-- start Selected excerpt --

I had painted the spoke nuts I believe their called??..sliver but just painted them black to give the rim more contrast which I feel they look better now, will post pics tomorrow on that.


----------



## Always_Learnin (Dec 19, 2012)

Nice build bro. Welcome to LIL.


----------



## customcoupe68 (Jun 29, 2008)

nice impala


----------



## T-Maq82 (Feb 21, 2013)

Alright found some time this weekend to put in some work on the caddycarlo and impala. Heres some updates on the impala the interior should be done tonight..the monte is just about ready for paint  then need to come up with an interior design. And as always thanks for looking!


----------



## T-Maq82 (Feb 21, 2013)




----------



## T-Maq82 (Feb 21, 2013)

Heres some updates on my shop ive been slowly building. I wanted to add a dying oak tree to the yard and I had an idea of what I wanted but could not find it. Well I thought about and realized shit am a model builder!! I'll build that bitch myself lol So went to HL and bought some clay and started molding. Heres what I got...still need to paint and add more details. After doing this I thought..what else could I use this clay for?? And sure enough all junkyards have cinder blocks right? So built them too. Now just sand them straight and paint! Cool thing is if you let it dry just slightly it will give it that cracked concrete look! Hope this tips can help someone!!


----------



## Dre1only (Apr 29, 2009)

NICE DETAILED WORK HOMIE :thumbsup:


----------



## T-Maq82 (Feb 21, 2013)




----------



## T-Maq82 (Feb 21, 2013)

couple more...wires on firewall look like crap gonna tighten them up





















Ive changed the steering wheel colors too didn't like all the black


----------



## T-Maq82 (Feb 21, 2013)

Heres the oak tree for the junkyard ive been working on.

-- end Selected excerpt --
-- start Dataset content --

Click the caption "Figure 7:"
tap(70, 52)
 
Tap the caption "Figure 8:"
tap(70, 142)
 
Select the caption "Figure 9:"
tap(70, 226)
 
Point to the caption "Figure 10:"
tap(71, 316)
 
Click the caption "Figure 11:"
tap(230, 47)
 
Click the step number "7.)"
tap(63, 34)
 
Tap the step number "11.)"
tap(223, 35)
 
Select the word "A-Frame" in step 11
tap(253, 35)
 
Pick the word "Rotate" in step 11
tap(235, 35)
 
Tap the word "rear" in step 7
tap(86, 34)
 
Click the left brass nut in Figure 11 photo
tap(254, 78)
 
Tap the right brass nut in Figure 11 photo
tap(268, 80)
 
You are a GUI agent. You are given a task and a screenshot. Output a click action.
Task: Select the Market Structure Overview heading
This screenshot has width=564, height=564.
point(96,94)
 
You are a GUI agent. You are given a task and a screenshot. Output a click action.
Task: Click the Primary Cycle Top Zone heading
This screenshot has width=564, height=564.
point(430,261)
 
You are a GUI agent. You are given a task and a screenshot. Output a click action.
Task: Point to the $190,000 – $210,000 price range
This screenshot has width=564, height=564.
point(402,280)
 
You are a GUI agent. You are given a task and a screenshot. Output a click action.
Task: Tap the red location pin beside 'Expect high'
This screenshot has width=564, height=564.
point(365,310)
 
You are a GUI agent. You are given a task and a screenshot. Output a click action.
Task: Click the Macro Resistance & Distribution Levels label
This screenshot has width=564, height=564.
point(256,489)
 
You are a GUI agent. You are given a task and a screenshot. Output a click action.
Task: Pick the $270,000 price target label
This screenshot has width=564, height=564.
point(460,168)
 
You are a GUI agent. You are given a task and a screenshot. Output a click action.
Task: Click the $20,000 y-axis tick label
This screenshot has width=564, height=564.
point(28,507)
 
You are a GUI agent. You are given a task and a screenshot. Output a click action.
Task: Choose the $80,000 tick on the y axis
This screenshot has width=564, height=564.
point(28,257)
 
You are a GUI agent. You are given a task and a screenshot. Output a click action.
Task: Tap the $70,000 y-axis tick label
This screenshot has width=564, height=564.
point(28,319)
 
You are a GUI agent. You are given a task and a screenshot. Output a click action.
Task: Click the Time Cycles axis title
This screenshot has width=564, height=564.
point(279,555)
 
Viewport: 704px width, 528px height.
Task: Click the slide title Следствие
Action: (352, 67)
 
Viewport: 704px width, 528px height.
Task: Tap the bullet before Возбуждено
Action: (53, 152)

-- end Dataset content --
-- start Dataset content --

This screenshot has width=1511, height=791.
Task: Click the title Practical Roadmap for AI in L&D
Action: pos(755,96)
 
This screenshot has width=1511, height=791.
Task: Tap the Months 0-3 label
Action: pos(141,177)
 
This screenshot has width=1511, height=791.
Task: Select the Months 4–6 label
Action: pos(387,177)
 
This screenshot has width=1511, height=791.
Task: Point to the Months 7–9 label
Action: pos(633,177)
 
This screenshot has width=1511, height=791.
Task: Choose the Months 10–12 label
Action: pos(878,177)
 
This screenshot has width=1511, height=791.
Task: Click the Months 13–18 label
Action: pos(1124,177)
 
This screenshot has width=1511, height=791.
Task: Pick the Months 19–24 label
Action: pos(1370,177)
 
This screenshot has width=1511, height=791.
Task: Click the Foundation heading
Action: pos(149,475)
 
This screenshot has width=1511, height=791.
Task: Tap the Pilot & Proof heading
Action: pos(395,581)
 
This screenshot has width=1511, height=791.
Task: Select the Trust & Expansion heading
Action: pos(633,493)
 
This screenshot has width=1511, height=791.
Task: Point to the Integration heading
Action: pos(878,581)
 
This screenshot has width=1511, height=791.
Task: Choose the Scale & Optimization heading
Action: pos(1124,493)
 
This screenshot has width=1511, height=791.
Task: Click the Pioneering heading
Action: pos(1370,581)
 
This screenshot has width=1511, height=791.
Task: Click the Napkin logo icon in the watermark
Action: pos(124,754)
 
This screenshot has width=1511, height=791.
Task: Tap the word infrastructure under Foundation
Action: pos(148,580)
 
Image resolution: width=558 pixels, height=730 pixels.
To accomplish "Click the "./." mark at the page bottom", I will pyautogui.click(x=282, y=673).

-- end Dataset content --
-- start Dataset content --

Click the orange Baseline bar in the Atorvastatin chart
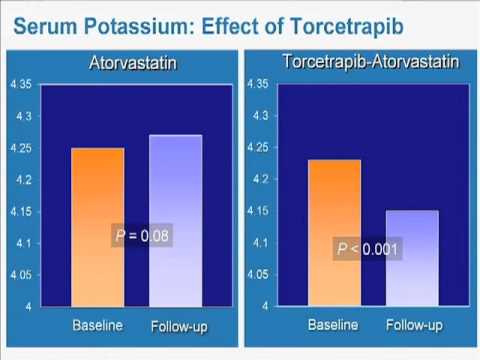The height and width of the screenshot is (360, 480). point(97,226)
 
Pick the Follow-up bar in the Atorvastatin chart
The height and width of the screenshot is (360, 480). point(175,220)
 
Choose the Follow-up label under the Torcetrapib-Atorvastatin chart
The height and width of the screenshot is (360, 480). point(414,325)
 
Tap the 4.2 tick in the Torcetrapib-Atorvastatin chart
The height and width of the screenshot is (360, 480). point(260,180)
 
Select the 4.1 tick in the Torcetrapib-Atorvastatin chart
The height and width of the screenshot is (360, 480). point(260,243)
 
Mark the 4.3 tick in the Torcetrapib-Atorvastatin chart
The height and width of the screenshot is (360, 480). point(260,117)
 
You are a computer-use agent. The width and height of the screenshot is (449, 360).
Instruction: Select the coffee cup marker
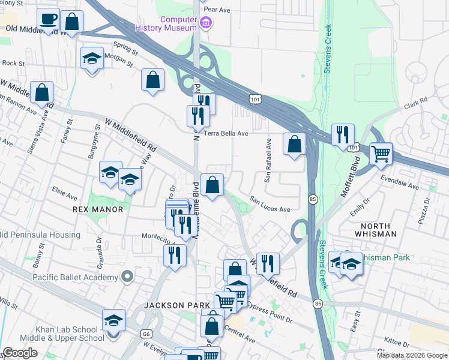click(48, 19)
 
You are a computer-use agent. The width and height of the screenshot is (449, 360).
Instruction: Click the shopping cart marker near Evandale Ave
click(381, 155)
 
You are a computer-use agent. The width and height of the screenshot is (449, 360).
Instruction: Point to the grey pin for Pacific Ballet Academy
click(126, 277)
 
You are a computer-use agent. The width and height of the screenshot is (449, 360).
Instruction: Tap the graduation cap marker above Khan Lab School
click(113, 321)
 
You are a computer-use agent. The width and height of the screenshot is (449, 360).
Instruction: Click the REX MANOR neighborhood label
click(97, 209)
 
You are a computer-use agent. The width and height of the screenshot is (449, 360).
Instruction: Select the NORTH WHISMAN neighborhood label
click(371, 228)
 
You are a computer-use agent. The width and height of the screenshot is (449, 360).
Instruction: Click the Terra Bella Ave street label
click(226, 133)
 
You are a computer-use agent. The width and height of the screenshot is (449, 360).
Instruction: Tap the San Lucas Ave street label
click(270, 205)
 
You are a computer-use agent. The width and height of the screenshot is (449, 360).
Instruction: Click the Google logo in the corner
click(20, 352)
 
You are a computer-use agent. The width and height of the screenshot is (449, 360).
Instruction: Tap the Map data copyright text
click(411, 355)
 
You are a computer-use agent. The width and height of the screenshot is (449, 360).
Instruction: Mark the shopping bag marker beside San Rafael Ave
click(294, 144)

-- end Dataset content --

_Brief 1_. List the usernames that appear as post headers in the model-building forum thread.
_Brief 2_. Using the model-building forum thread, explain why the poster decided to make the dying oak tree for the shop yard himself.
_Brief 3_. Write the next post in the model-building forum thread, continuing from its final post.

_Response 1_. Always_Learnin, customcoupe68, T-Maq82, Dre1only

_Response 2_. He wanted to add a dying oak tree to the yard and knew what he wanted, but he could not find it. He then realized that as a model builder he could build it himself, so he bought clay at HL and started molding it.

_Response 3_.
----------



## T-Maq82 (Feb 21, 2013)

Thanks dre! And gotta add my 2 cent on your build...am liking the gold rims bro. But if you keeping all the trim chrome go with the chrome.


----------



## OLDSKOOLWAYS (Jul 23, 2009)

damn!! thats some nice work your doing!:thumbsup:


----------



## T-Maq82 (Feb 21, 2013)

Finished her up this morning  Gonna name it Sunshine. Nothing too wild. Paint is Daytona yellow, interior is yellow and white fuzzy fur and mirror paper. Scratch built shocks, chrome tail pipes and chevy emblem rearview mirror. Motor fully wired along with pumps and batteries. Mirror patterns on hood, trunk and fully mirrored headliner.


----------



## T-Maq82 (Feb 21, 2013)




----------



## T-Maq82 (Feb 21, 2013)

And yes the trunk is held open by a stick. I was at the soccer fields and the trunk wouldn't stay open so I had to prop it up somehow! lol


----------



## T-Maq82 (Feb 21, 2013)




----------



## T-Maq82 (Feb 21, 2013)




----------



## T-Maq82 (Feb 21, 2013)

Thanks for looking thru my pictures :wave:


----------



## T-Maq82 (Feb 21, 2013)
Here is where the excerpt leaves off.